Albany lawmakers have come through for New York City schools in a huge way, too. Instead of cuts to education and other city services, we are finally getting the kind of funding that we have long sought to meet the needs of our students. The state budget for the fiscal year that began on April 1, 2021, provides $11.8 billion to city schools. With this money, the state will finally meet its obligations to New York City schoolchildren under the Campaign for Fiscal Equity lawsuit.
That money — a $1.3 billion increase over the previous year in state aid for city schools — is in addition to the billions of dollars of federal relief funding flowing into our schools. Lawmakers paid for this increase by enacting higher taxes on the ultrawealthy and big business. Those new taxes not only provide a regular source of revenue for the city, but they also ensure that the richest New Yorkers pay their fair share. It is something we have demanded for years.
We now have the money to tackle problems that have beset public schools for decades. With this funding windfall, we can expand summer and after-school programming, lower class sizes, open more school libraries and create an intervention team in every school — all the things our students need to recover from this pandemic and move forward into their futures.

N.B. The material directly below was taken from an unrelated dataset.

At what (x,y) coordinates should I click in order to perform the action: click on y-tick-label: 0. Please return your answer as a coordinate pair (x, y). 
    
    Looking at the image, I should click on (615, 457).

We need sustainable investment, not one-shots that will evaporate after the money is spent. It’s why we will be lobbying for the enactment of our five-point plan [see story on page 7], which lays out what we think the city and the Department of Education’s funding priorities should be.
This new level of investment in public schools didn’t happen by accident. It’s a reminder once again that at every level — from city and state to federal — elections matter. Your voice matters. Over the past several years, whether you wrote a letter, signed a petition, attended a Lobby Day or marched in a rally, you made your voice heard for fairness and equity for our students.
When we pull together, we can shift public policy in meaningful ways. That’s our power as a union.